United States District Court, D. Maine

October 31, 2017

MICHEL D'ANGELO, Petitioner,
v.
UNITED STATES OF AMERICA, Respondent

          RECOMMENDED DECISION ON 28 U.S.C. § 2255 MOTION

          John C. Nivison, Magistrate Judge.

         In this action, Petitioner Michel D'Angelo moves, pursuant to 28 U.S.C. § 2255, to vacate, set aside or correct his sentence. (Motion, ECF Nos. 198, 202.) He also moves to amend his section 2255 motion. (Motion to Amend, ECF No. 261.)

         Following a guilty plea, Petitioner was convicted of bank robbery, 18 U.S.C. §§ 2, 2113(a); the Court sentenced Petitioner to a below-guidelines term of 180 months in prison, to be followed by three years of supervised release. (Judgment, ECF No. 136 at 1-3; Statement of Reasons, ECF No. 137 at 3.) Petitioner appealed from the sentence, particularly, the denial of credit for acceptance of responsibility. The First Circuit affirmed. United States v. D'Angelo, 802 F.3d 205 (1st Cir. 2015).

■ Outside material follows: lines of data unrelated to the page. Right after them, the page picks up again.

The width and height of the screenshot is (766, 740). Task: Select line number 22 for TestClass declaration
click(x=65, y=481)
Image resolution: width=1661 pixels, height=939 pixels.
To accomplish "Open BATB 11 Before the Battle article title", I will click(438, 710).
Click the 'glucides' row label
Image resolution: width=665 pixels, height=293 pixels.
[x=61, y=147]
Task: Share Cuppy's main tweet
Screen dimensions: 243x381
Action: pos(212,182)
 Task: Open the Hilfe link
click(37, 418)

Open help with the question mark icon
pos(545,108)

         Petitioner asserts the following grounds for his section 2255 motion: Petitioner asserts a claim under Johnson v. United States, ___ U.S. ___, 135 S.Ct. 2551 (2015), although he may have intended to withdraw the claim (Reply, ECF No. 255 at 2, in support of a motion to amend (ECF No. 237) and motion to stay (ECF No. 238)); he alleges ineffective assistance regarding his career offender status (Motion, ECF No. 202 at 16; Attachment, ECF No. 261-1 at 6-7); he alleges ineffective assistance regarding a sentencing enhancement for possession of a weapon (Motion at 12); he alleges ineffective assistance based on counsel's failure to present sufficient evidence of Petitioner's mental health issues to warrant a greater downward departure than the Court granted (Id. at 7); and he alleges counsel failed to move to withdraw after Petitioner requested he do so (Attachment at 7). The Government requests summary dismissal of Petitioner's section 2255 motion. (Response, ECF No. 270 at 1.)

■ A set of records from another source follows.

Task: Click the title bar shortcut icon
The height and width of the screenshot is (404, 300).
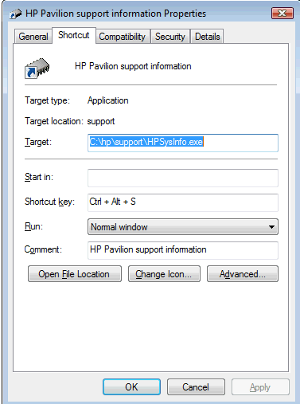Action: tap(15, 14)
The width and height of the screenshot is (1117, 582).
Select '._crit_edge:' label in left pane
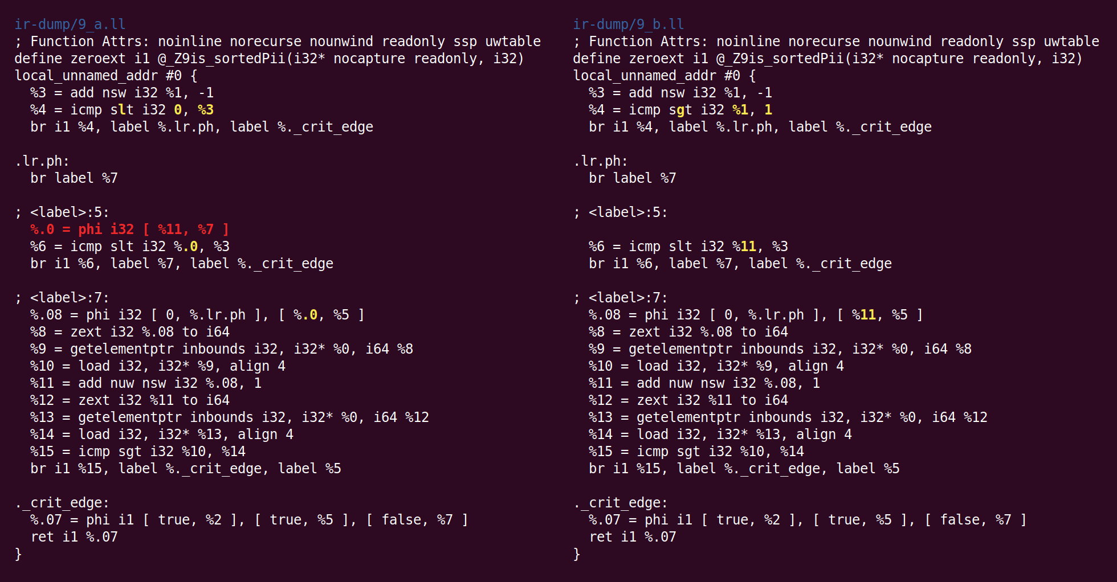(x=62, y=503)
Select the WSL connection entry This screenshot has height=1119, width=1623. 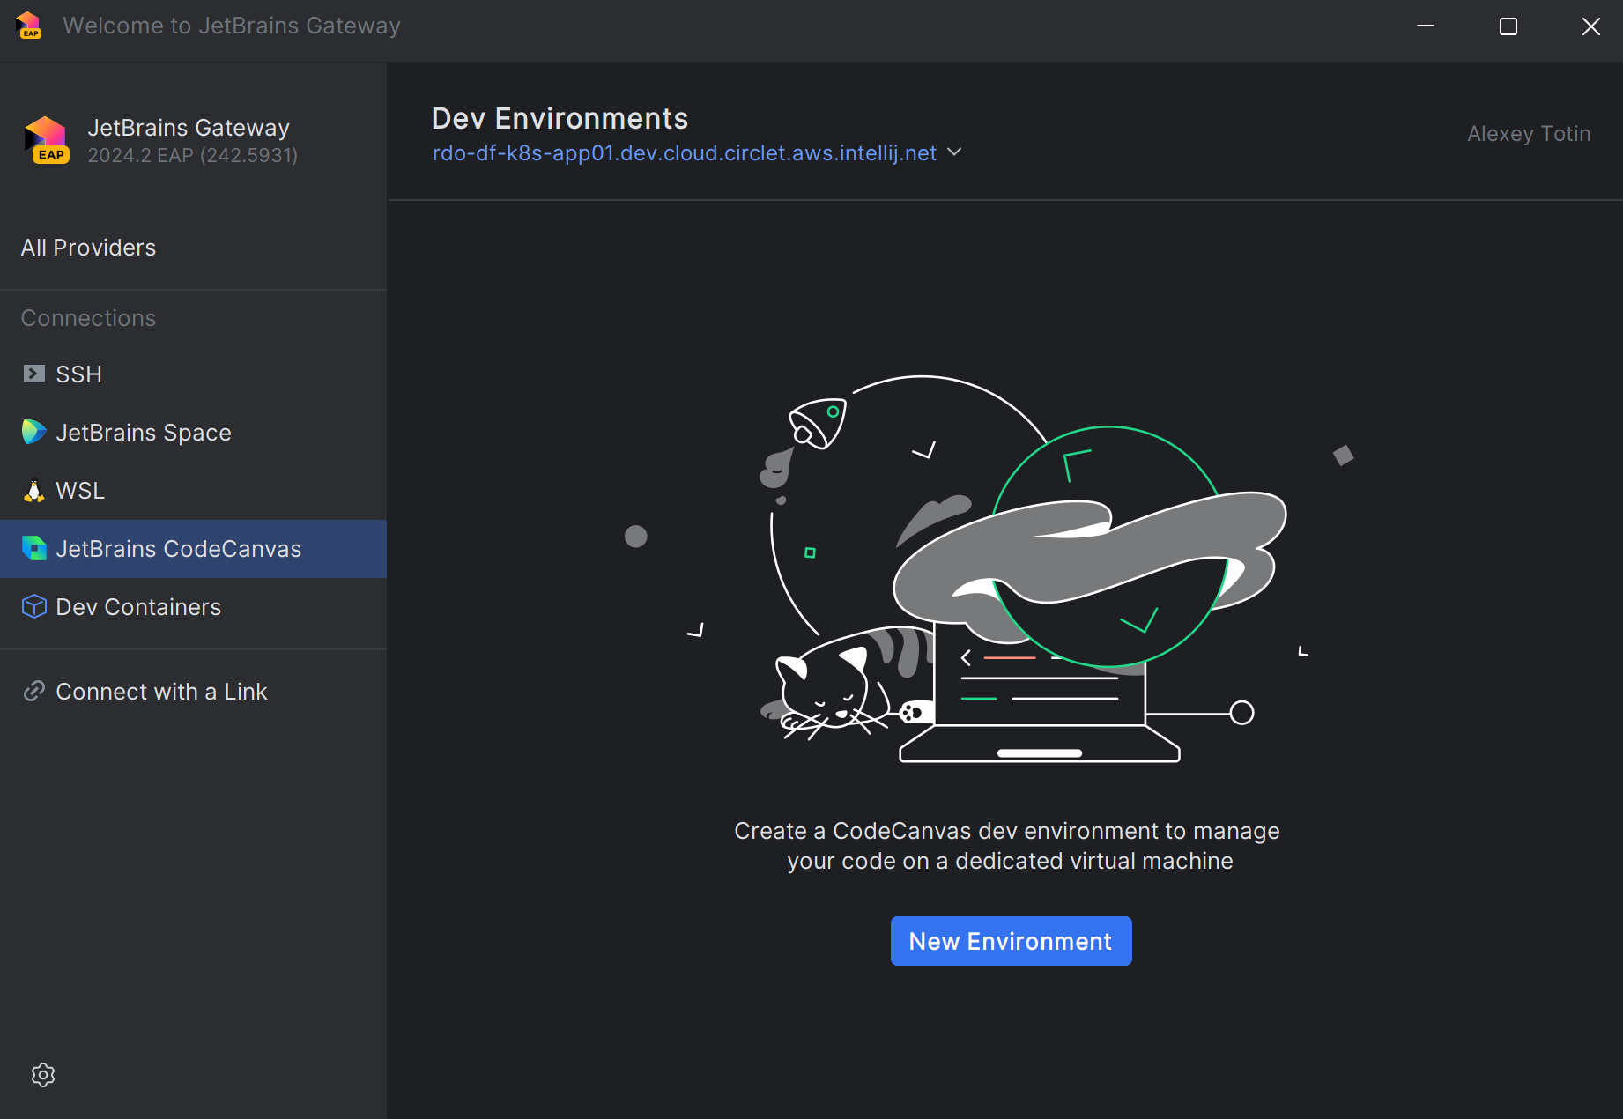[x=80, y=491]
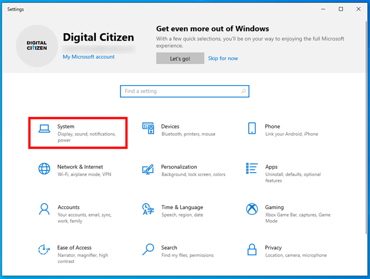
Task: Open the Search magnifier category icon
Action: [148, 250]
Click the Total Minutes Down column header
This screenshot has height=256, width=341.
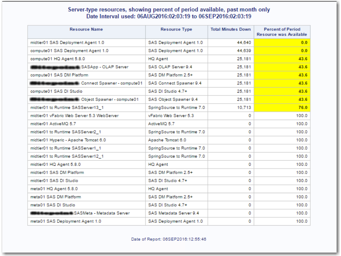click(x=231, y=30)
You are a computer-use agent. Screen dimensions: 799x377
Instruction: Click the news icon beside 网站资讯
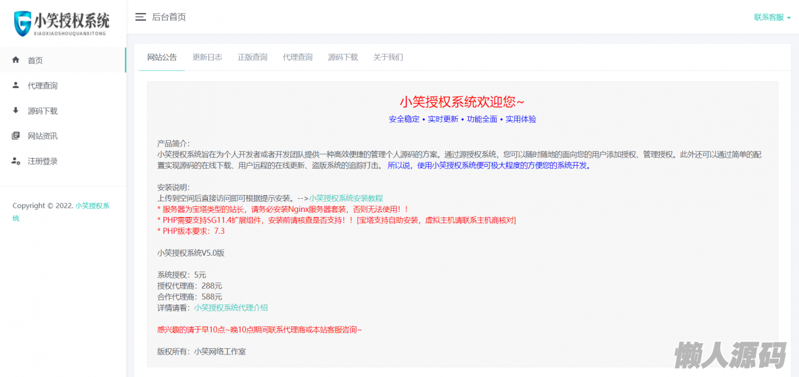click(16, 136)
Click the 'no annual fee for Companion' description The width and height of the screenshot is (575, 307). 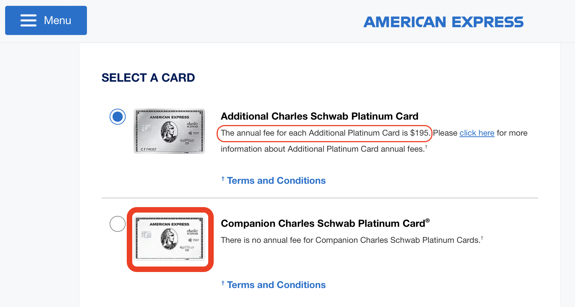(350, 240)
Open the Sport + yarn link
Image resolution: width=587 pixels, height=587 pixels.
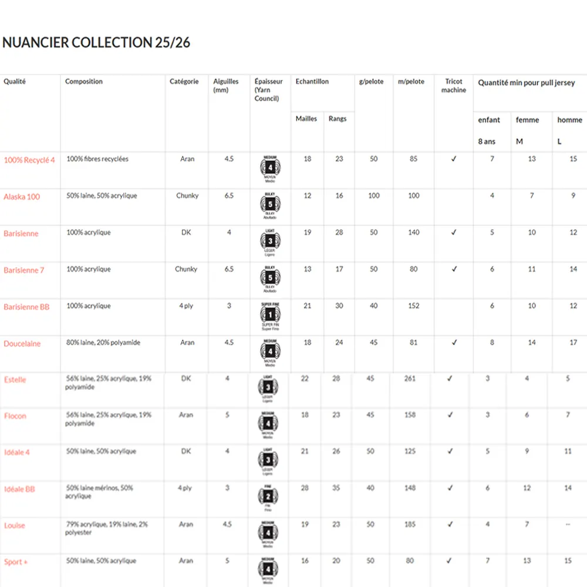(x=16, y=562)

         Following a review of Petitioner's motion to amend (ECF No. 261), Petitioner's section 2255 motion (ECF Nos. 198, 202), and the Government's request for dismissal, I recommend that the Court grant Petitioner's motion to amend, and that the Court grant the Government's request and dismiss Petitioner's section 2255 motion.

         I. Factual Background and Procedural History

         At sentencing, the Court calculated the guidelines range as follows: The base offense level was 20, pursuant to USSG § 2B3.1(a). (Sentencing Tr., ECF No. 143 at 36.) The offense level was adjusted to 29 based on the following enhancements: two levels, pursuant to USSG § 2B3.1(b)(1), because Petitioner took the property of a bank; three levels, pursuant to USSG § 2B3.1(b)(2)(E), for possession of a dangerous weapon; two levels, pursuant to USSG § 3B1.1(c), for Petitioner's role in the offense; and two levels, pursuant to USSG § 3C1.1, for obstruction of justice. (Id.)

         Petitioner's status as a career offender raised the total offense level to 32, pursuant to USSG § 4B1.1(b)(3). (Id.) Petitioner's career offender status was based on two Maine state court convictions set forth in the revised presentence investigation report: a 2002 conviction for burglary and criminal threatening with a dangerous weapon, and a 2007 conviction for assault on an officer. (Id. at 4-6, 36-37.)

         The Court determined the criminal history to be category VI because Petitioner was a career offender. (Id. at 37.) The Court concluded that, based on a total offense level of 32 and a criminal history category of VI, the guidelines range was from 210 to 262 months, but due to the statutory maximum of 20 years, pursuant to 18 U.S.C. § 2113(a), the guidelines range was capped at 240 months. (Id.) Petitioner, through counsel, requested a prison term of 144 months. (Id. at 46.)

         The Court considered Petitioner's mental health issues as it addressed the sentencing factors under 18 U.S.C. § 3553(a). (Sentencing Tr. at 22, 53-56.) The sentence of 180 months represented a downward departure from the guidelines range; the Court based the downward departure on Petitioner's mental health history and his decision to plead guilty. (Id. at 57-58.)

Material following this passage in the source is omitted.